Today’s technology is advancing and so are the available methods of assessing learning and memory impairments. Using human versions of visual-spatial memory tasks such as the “Memory Island” (MI) program is a useful way of helping to transition from pre-clinical models to a clinical setting (). MI is a virtual reality program designed to mimic the MWM four-quadrant coordinate system. In MI, individuals find both visible (marked) and hidden targets on a virtual island designed by Dr. Jacob Raber (Oregon Health Science University) and Dean Inman (Oregon Research Institute) ().63
Performance measures are the same as in MWM, wherein distance, latency, velocity, and distance from the target can be assessed. MI examines motor coordination, working memory, picture recognition, visual-spatial memory, and verbal/non-verbal ability.63–66
MI can also be an appropriate measure of visual-spatial learning and memory suitable for use in multiple (non-English speaking) cultures, as it is considered a non-verbal test.66
MI adequately assesses depth perception, visual-spatial attention, figure-ground discrimination, spatial perception, and orientation.63–66
Furthermore, these types of paradigms can be utilized as quantitative and qualitative measures in research projects or for clinical screening following traumatic brain injury, as well as in the assessment of Alzheimer’s disease or other neurodegenerative conditions. Additionally, there are other tests that result in data that are easily translatable to clinical settings; these include Novel Image/Novel Location tasks, which examine spatial picture location recognition and are used to model novel object recognition in pre-clinical models.63,65,66
There have also been significant advances in touch screen technology to translate rhesus monkey working memory tasks into clinical assessments.67,68
Determining the long-term cognitive deficits that result from chemotherapy remains an urgent need and one that can be fulfilled through the use of translational paradigms.

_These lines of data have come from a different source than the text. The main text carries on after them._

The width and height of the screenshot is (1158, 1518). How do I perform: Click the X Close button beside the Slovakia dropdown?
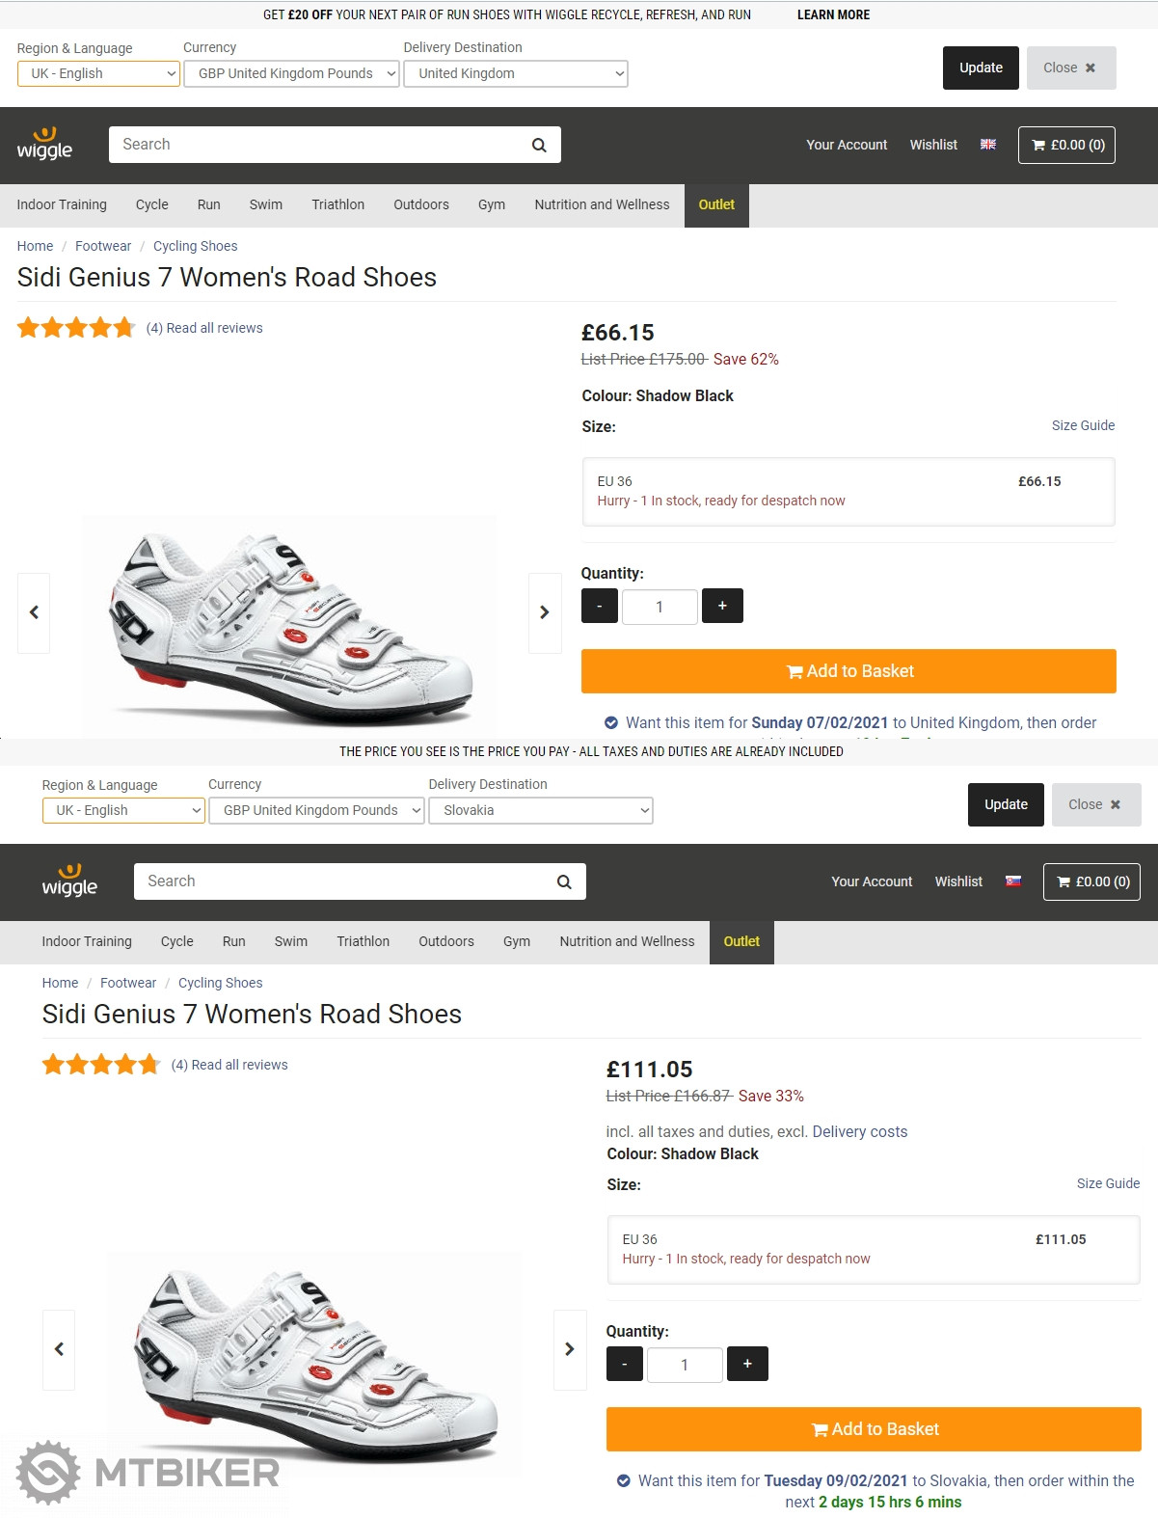(1093, 804)
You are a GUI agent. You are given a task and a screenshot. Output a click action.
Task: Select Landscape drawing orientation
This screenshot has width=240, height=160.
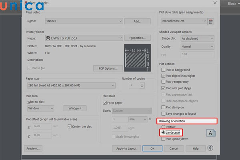click(163, 132)
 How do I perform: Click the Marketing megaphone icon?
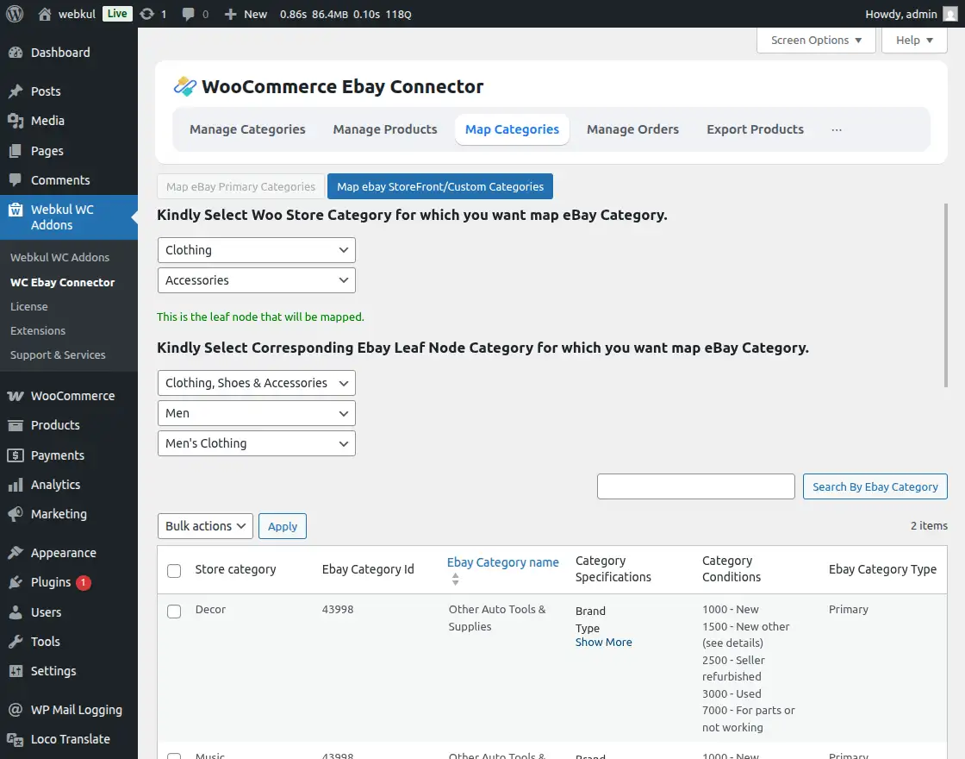[16, 514]
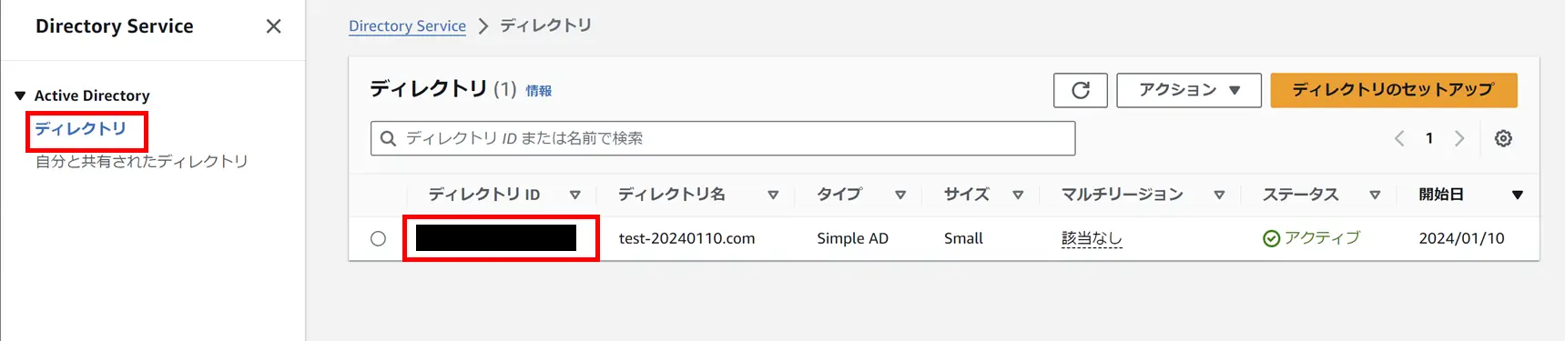Open the アクション dropdown
This screenshot has width=1565, height=341.
click(1188, 90)
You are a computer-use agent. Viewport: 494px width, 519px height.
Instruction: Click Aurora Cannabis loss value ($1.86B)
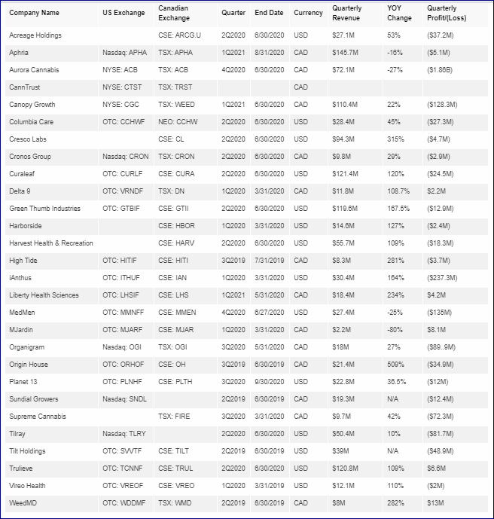(x=440, y=70)
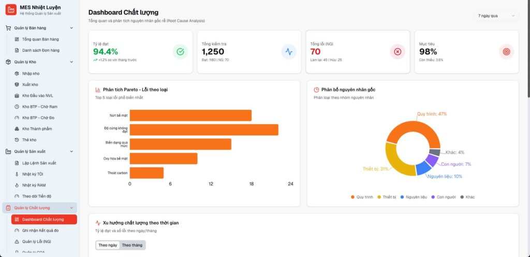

In breast cancer survivors who were a minimum of 1 year post-chemotherapy (mixed regimens), a study found reduced performance in MI performance measures in terms of both immediate and delayed spatial memory when compared to health controls ().66
The breast cancer survivors were able to learn the tasks to a similar degree as the controls, but took longer to find the targets once the visible cues were gone (hidden trials).66
After 15 minutes in the delayed memory trial, only 50% of the breast cancer survivors were able to find the target compared to the 82% of healthy controls that were able to do so ().66
The results are similar to those found in the rodent model of long-term chemotherapy exposure.14,15
The study also found that particular coping strategies were associated with MI performance. Those that use emotional coping displayed reductions in learning and immediate MI performance when compared to those who use more problem-focused coping.66
Those that used problem-focused coping also performed better in delayed spatial memory performance, had higher general intelligence scores, and showed an increased ability to perform psychomotor speed tasks. Understanding the link between coping and cognition can help in the development of behavioral therapies to help patients resume normal functioning. Although this was only a pilot study and did not account for pre-chemotherapy differences, it does help to validate the use of MWM in pre-clinical testing for the assessment of the cognitive effects of chemotherapy drugs. Future longitudinal studies will include more subjects to assess different chemotherapy regimen effects as well as genetic, age-related, and other potential confounders.